Saturday, July 11, 2020

The City in the Middle of the Night, by Charlie Jane Anders

Tor Books, ISBN 9780765379962, February 2019

The planet of January is tidally locked, one side endless, blazing daylight, and the other endless, frozen night. There are two human cities on January, in the narrow temperate zone. They're cities of very different cultures. 

Xiosphant is rigidly autocratic, with very tight rules governing waking, sleeping, work, the limited amount of leisure time available. The language is complex, with case forms that indicate social rank of speaker and of the person addressed, time of day, and numerous other details.

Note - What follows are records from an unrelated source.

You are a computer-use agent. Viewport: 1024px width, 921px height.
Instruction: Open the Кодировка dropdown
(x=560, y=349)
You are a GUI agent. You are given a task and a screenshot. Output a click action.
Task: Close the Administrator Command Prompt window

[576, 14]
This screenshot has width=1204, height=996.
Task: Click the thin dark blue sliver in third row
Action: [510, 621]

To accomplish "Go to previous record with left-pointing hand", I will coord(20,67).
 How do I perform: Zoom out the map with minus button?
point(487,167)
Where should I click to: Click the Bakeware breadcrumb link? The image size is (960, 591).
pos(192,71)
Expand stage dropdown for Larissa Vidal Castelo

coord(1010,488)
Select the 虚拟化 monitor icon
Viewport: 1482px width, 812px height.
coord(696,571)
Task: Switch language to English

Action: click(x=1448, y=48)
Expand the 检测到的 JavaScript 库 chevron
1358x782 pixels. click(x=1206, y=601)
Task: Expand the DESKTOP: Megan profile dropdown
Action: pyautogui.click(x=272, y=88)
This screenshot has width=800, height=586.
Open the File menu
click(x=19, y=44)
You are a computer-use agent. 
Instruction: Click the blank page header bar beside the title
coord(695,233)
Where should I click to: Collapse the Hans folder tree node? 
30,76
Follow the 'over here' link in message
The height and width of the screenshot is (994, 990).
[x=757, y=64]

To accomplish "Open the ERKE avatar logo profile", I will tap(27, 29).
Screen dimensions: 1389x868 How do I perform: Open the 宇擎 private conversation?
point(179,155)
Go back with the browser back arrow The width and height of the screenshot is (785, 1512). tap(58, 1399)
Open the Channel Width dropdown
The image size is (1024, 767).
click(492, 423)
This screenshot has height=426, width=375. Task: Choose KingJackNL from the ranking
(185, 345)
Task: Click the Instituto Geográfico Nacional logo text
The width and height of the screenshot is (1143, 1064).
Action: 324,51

Argelo superficially appears to be without rules, and in reality is run by several Mafia-like families, and its own complex social conventions. There are no rules about when you can eat, work, or sleep, and the language lacks all the complex case forms, working entirely by word-order.
Sophie and Bianca are students at the Gymnasium in Xiosphant, a very distinguished school of higher education. Bianca is from an upper class family. Sophie is a scholarship student in this very class-conscious society. They are roommates, and very idealistic, and active in underground student political activities. This ultimately leads to Sophie being seized for a very minor crime Bianca committed, and forced out of the city into the night side, where she will freeze to death. Except, instead she meets the Gelet, and survives.

Mouth and Alyssa are members of the Resourceful Couriers, smugglers conducting illegal trade between Argelo and Xiosphant. Mouth is the last survivor of the Citizens, who were nomads traveling between the cities and whatever other patches of habitable places with useful things that they could find. They didn't consider themselves smugglers, but others probably did. They were wiped out in a horrible attack by blue things from the sky, when Mouth had been off gathering something. Alyssa is Jewish, a native of Argelo, and Mouth's sleep partner among the Resourceful Couriers--they watch each other's backs against the dangers of the road.

Sophie's encounter with the Gelet changes her, and when she returns to Xiosphant, she stays away from Bianca and other students, remaining in hiding and working for Hernan in the Illyrian Parlour. This avoidance of Bianca has consequences for both of them, later.

There's political intriguein Argelo, too, and these disparate sets of people come together, not exactly in harmony, and they, their cities, and the Gelet collide in ways both expected and unexpected. The humans and the Gelet can't survive without each other, and it's not clear they'll be able to come together in useful ways.

I'm not nearly doing justice to this excellent, absorbing book. I haven't said a lot about the Gelet because saying what I want to involves spoilers. They're fascinating beings, and it's not really a surprise that first contact didn't go all that well.

Highly recommended.

I received this book as part of the Hugo Voters packet, and am reviewing it voluntarily.